University of Massachusetts Medical School, 55 Lake Avenue, Worcester, MA, 01655, USA.
Department of Obstetrics and Gynecology, University of Massachusetts Medical School, 119 Belmont Street, Worcester, MA, 01605, USA.
BMC Pregnancy Childbirth. 2019 Jul 22;19(1):256. doi: 10.1186/s12884-019-2387-3.
Perinatal depression, the most common pregnancy complication, is associated with negative maternal-offspring outcomes. Despite existence of effective treatments, it is under-recognized and under-treated. Professional organizations recommend universal screening, yet multi-level barriers exist to ensuring effective diagnosis, treatment, and follow-up. Integrating mental health and obstetric care holds significant promise for addressing perinatal depression. The overall study goal is to compare the effectiveness of two active interventions: (1) the Massachusetts Child Psychiatry Access Program (MCPAP) for Moms, a state-wide, population-based program, and (2) the PRogram In Support of Moms (PRISM) which includes MCPAP for Moms plus a proactive, multifaceted, practice-level intervention with intensive implementation support.
This study is conducted in two phases: (1) a run-in phase which has been completed and involved practice and patient participant recruitment to demonstrate feasibility for the second phase, and (2) a cluster randomized controlled trial (RCT), which is ongoing, and will compare two active interventions 1:1 with ten Ob/Gyn practices as the unit of randomization. In phase 1, rates of depressive symptoms and other demographic and clinical features among patients were examined to inform practice randomization. Patient participants to be recruited in phase 2 will be followed longitudinally until 13 months postpartum; they will have 3-5 total study visits depending on whether their initial recruitment and interview was at 4-24 or 32-40 weeks gestation, or 1-3 months postpartum. Sampling throughout pregnancy and postpartum will ensure participants with different depressive symptom onset times. Differences in depression symptomatology and treatment participation will be compared between patient participants by intervention arm.
This manuscript describes the full two-phase study protocol. The study design is innovative because it combines effectiveness with implementation research designs and integrates critical components of participatory action research.

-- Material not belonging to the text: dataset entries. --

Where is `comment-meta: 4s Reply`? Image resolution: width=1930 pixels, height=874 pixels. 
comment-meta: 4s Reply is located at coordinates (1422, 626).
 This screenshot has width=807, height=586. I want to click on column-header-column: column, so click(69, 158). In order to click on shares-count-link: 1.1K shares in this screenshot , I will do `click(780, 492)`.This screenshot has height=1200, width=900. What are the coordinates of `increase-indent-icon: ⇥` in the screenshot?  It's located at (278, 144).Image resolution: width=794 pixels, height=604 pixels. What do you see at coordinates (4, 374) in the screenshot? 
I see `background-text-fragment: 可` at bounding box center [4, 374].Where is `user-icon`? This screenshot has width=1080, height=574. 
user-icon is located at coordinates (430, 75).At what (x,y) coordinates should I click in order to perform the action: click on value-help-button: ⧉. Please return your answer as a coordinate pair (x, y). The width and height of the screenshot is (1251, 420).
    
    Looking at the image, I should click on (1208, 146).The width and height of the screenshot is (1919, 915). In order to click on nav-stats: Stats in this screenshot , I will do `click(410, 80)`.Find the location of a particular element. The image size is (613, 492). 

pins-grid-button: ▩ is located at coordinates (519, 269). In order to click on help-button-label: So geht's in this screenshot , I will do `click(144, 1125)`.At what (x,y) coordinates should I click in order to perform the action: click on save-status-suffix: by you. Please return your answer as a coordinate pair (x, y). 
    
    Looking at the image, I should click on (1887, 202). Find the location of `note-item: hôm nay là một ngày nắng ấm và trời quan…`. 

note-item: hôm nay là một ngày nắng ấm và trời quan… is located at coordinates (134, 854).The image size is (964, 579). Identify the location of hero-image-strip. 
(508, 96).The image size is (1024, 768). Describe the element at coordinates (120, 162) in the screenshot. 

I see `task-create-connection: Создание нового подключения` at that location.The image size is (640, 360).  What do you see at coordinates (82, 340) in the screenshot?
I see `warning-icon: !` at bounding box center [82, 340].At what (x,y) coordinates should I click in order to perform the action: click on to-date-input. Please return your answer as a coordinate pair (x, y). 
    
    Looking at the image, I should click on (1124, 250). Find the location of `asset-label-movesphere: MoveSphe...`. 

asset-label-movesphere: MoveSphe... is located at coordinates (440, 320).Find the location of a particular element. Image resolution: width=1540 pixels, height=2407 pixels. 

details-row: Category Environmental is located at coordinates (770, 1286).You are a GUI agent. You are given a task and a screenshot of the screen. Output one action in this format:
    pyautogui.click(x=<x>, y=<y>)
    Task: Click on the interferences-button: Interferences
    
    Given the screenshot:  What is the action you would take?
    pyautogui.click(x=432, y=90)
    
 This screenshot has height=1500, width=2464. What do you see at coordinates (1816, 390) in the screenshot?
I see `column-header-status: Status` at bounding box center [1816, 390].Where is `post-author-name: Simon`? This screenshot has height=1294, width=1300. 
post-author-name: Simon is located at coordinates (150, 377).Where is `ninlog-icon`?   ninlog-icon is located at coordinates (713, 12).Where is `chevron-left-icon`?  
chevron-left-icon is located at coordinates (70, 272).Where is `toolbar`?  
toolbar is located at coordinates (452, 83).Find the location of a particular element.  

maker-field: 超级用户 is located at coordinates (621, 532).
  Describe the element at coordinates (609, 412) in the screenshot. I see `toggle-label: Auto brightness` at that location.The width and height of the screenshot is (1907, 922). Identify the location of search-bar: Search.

Our approach assesses the feasibility, acceptance, efficacy, and sustainability of integrating a stepped-care approach to perinatal depression care into ambulatory obstetric settings; an approach that is flexible and can be tailored and adapted to fit unique workflows of real-world practices.
ClinicalTrials.gov Identifier: NCT02760004, registered prospectively on May 3, 2016.
围产期抑郁症是最常见的妊娠并发症,与母婴不良结局有关。尽管有有效的治疗方法,但它的识别和治疗仍不足。专业组织建议进行普遍筛查,但在确保有效诊断、治疗和随访方面存在多层次障碍。将心理健康和产科护理相结合,为解决围产期抑郁症提供了很大的希望。总体研究目标是比较两种积极干预措施的效果:(1)马萨诸塞州儿童精神病学准入计划(MCPAP)为妈妈们,这是一个全州性的、基于人群的计划,(2)支持妈妈计划(PRISM),包括 MCPAP 为妈妈们,以及一个积极的、多方面的、实践层面的干预措施,具有强化实施支持。
本研究分两个阶段进行:(1)已完成的预试验阶段,涉及实践和患者参与者的招募,以证明第二阶段的可行性,(2)正在进行的集群随机对照试验(RCT),将 10 个妇产科实践作为随机分组单位,比较两种积极干预措施 1:1。在第 1 阶段,根据实践随机化情况,检查患者的抑郁症状和其他人口统计学及临床特征的发生率。第 2 阶段将招募患者参与者进行纵向随访,直到产后 13 个月;根据他们的初始招募和访谈是在 4-24 周还是 32-40 周妊娠,或 1-3 个月产后,他们将进行 3-5 次总研究访视。整个孕期和产后的抽样将确保参与者有不同的抑郁症状发作时间。将根据干预组比较患者参与者的抑郁症状学和治疗参与差异。
本手稿描述了完整的两阶段研究方案。该研究设计具有创新性,因为它结合了有效性和实施研究设计,并整合了参与式行动研究的关键组成部分。我们的方法评估了将一种针对围产期抑郁症的阶梯式护理方法纳入门诊产科环境的可行性、可接受性、疗效和可持续性;这种方法具有灵活性,可以根据实际实践的独特工作流程进行调整和适应。
ClinicalTrials.gov 标识符:NCT02760004,于 2016 年 5 月 3 日前瞻性注册。